Immune-Mediated Adverse Reactions
Inform patients of the risk of immune-mediated adverse reactions that may be severe or fatal, may occur after discontinuation of treatment, and may require corticosteroid treatment and interruption or discontinuation of LOQTORZI. These reactions may include:
- Pneumonitis: Advise patients to contact their healthcare provider immediately for new or worsening cough, chest pain, or shortness of breath [see Warnings and Precautions (5.1)].
- Colitis: Advise patients to contact their healthcare provider immediately for diarrhea or severe abdominal pain [see Warnings and Precautions (5.1)].
- Hepatitis: Advise patients to contact their healthcare provider immediately for jaundice, severe nausea or vomiting, or easy bruising or bleeding [see Warnings and Precautions (5.1)].

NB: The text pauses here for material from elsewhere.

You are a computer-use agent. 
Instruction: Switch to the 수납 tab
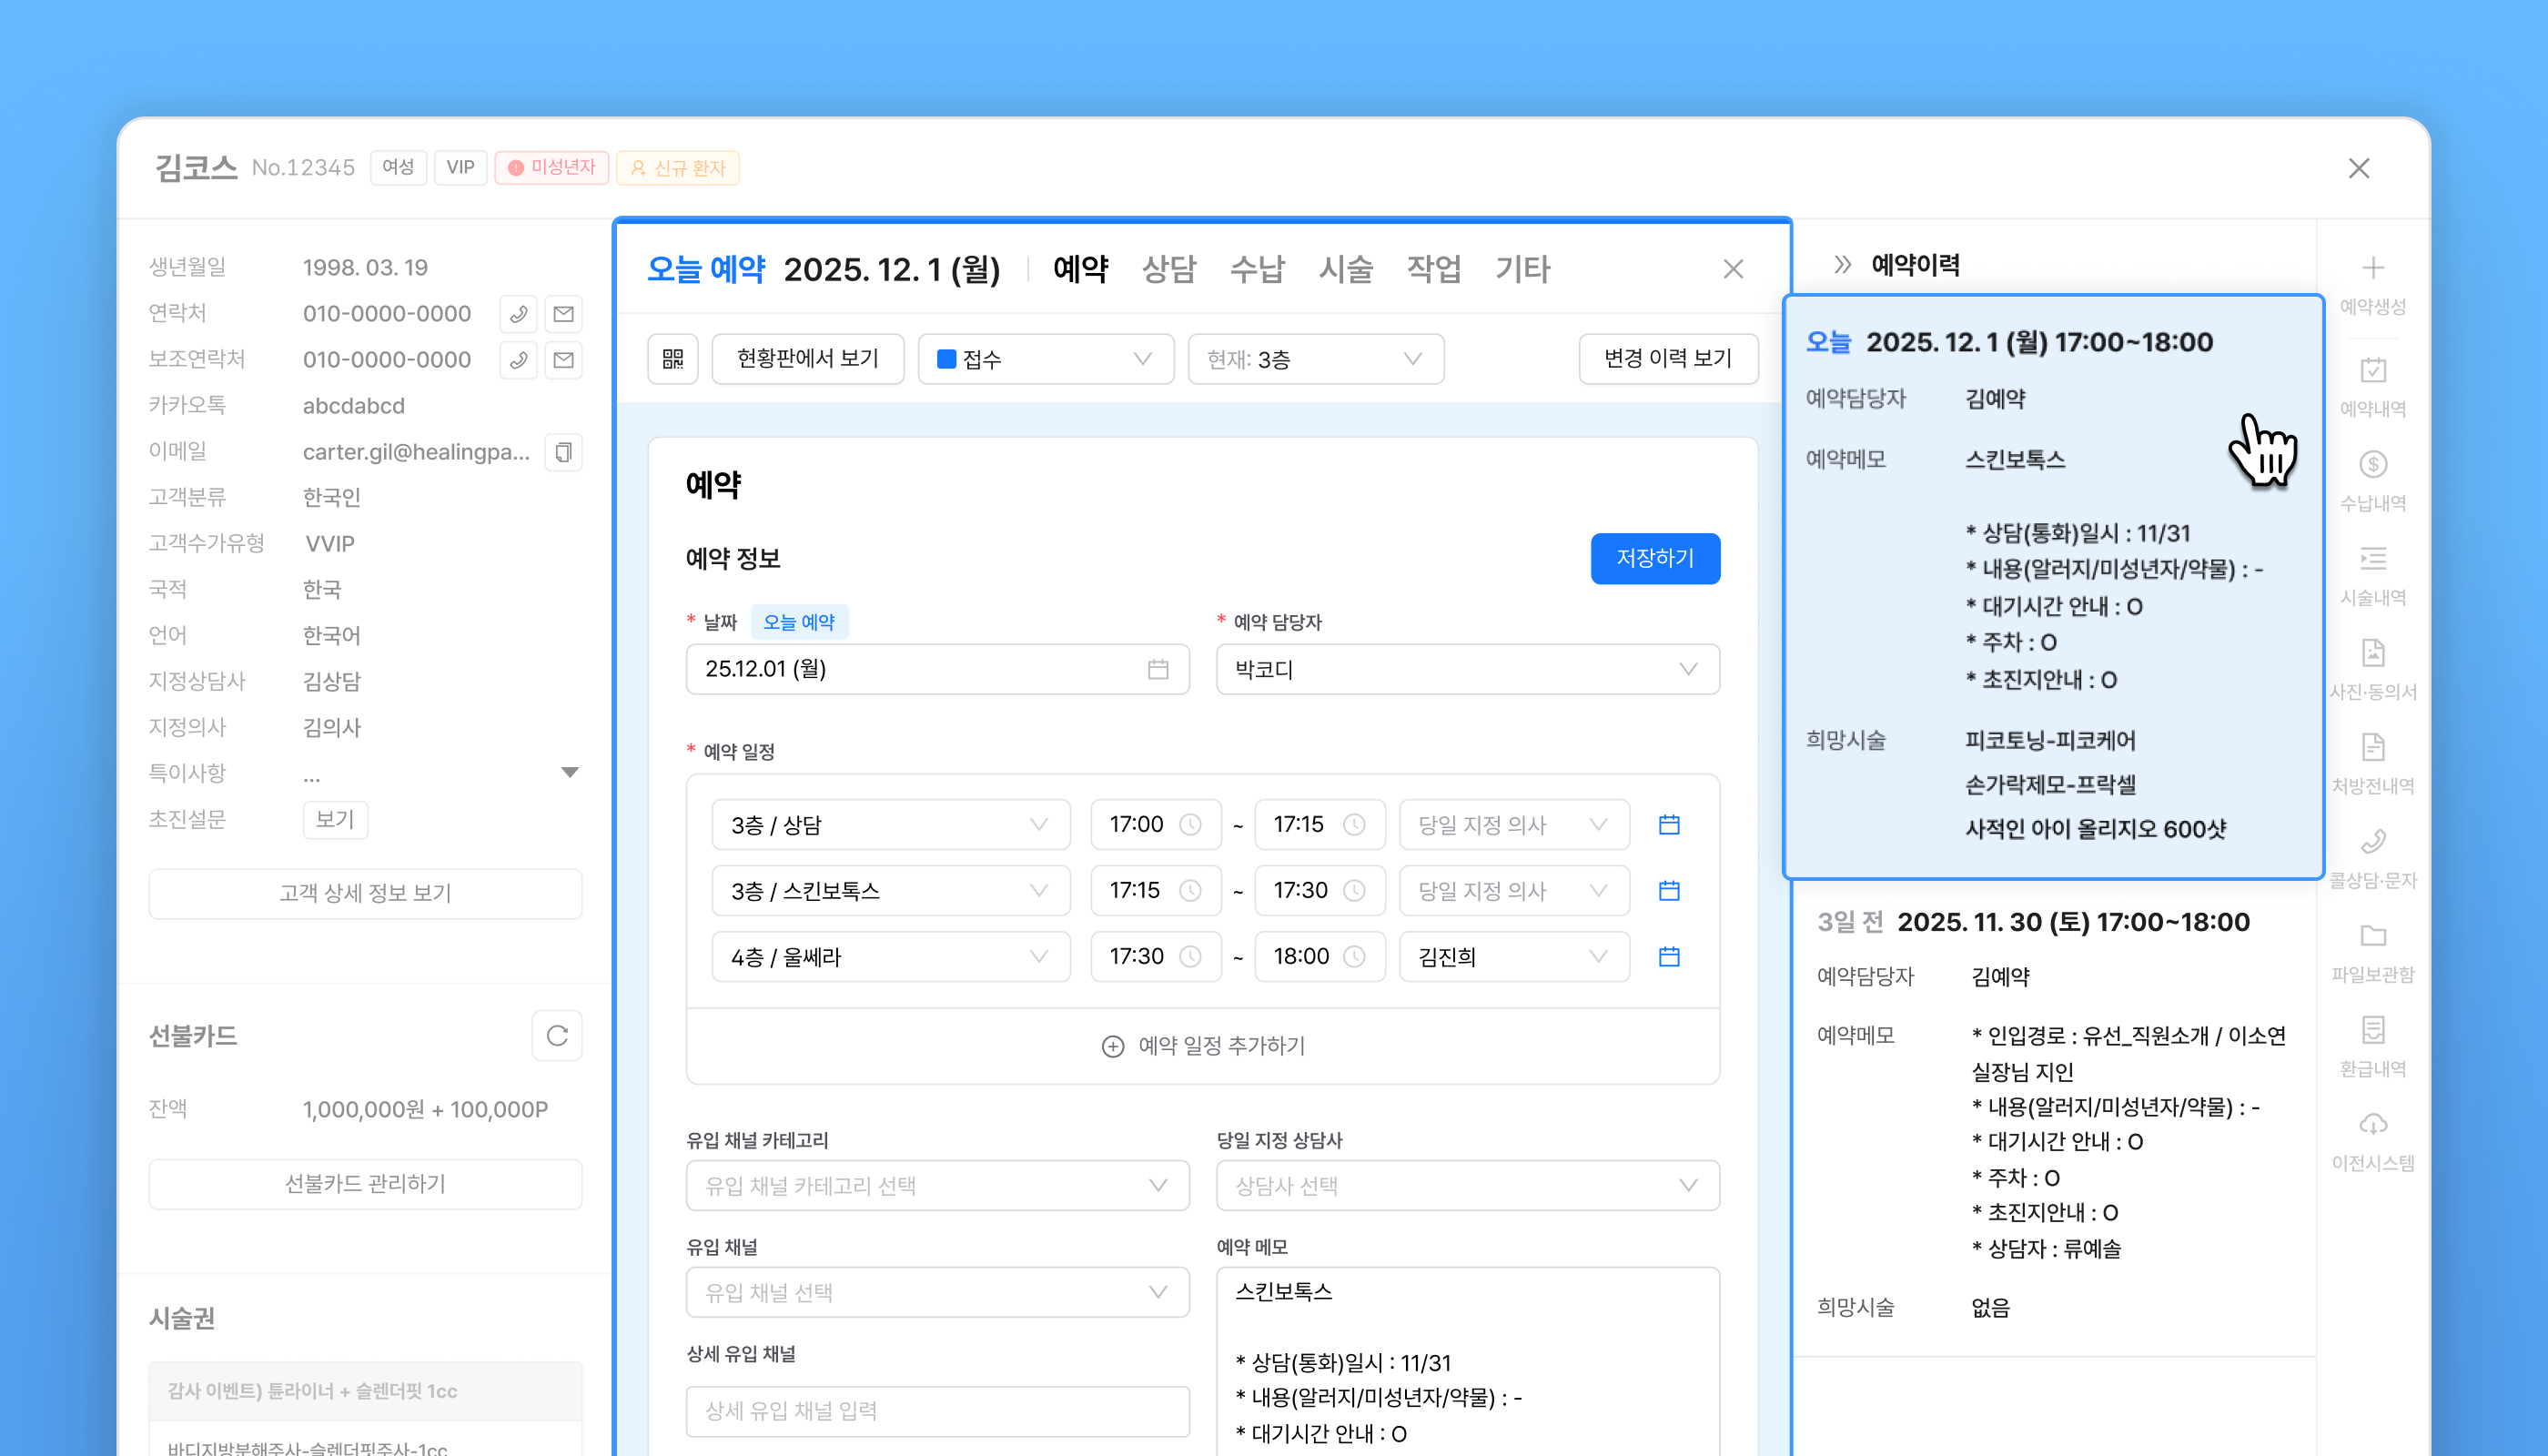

- Endocrinopathies: Advise patients to contact their healthcare provider immediately for signs or symptoms of adrenal insufficiency, hypophysitis, hypothyroidism, hyperthyroidism, or Type 1 diabetes mellitus [see Warnings and Precautions (5.1)].
- Nephritis: Advise patients to contact their healthcare provider immediately for signs or symptoms of nephritis [see Warnings and Precautions (5.1)].
- Severe skin reactions: Advise patients to contact their healthcare provider immediately for any signs or symptoms of severe skin reactions, SJS or TEN [see Warnings and Precautions (5.1)].
- Other immune-mediated adverse reactions:
- Advise patients that other immune-mediated adverse reactions can occur and may involve any organ system. Advise patients to contact their healthcare provider immediately for any new or worsening signs or symptoms [see Warnings and Precautions (5.1)].
- Advise patients of the risk of solid organ transplant rejection and to contact their healthcare provider immediately for signs or symptoms of organ transplant rejection [see Warnings and Precautions (5.1)].
Infusion-Related Reactions
Advise patients to contact their healthcare provider immediately for signs or symptoms of infusion-related reactions [see Warnings and Precautions (5.2)].
Complications of Allogeneic HSCT
Advise patients of the risk of post-allogeneic hematopoietic stem cell transplantation complications [see Warnings and Precautions (5.3)].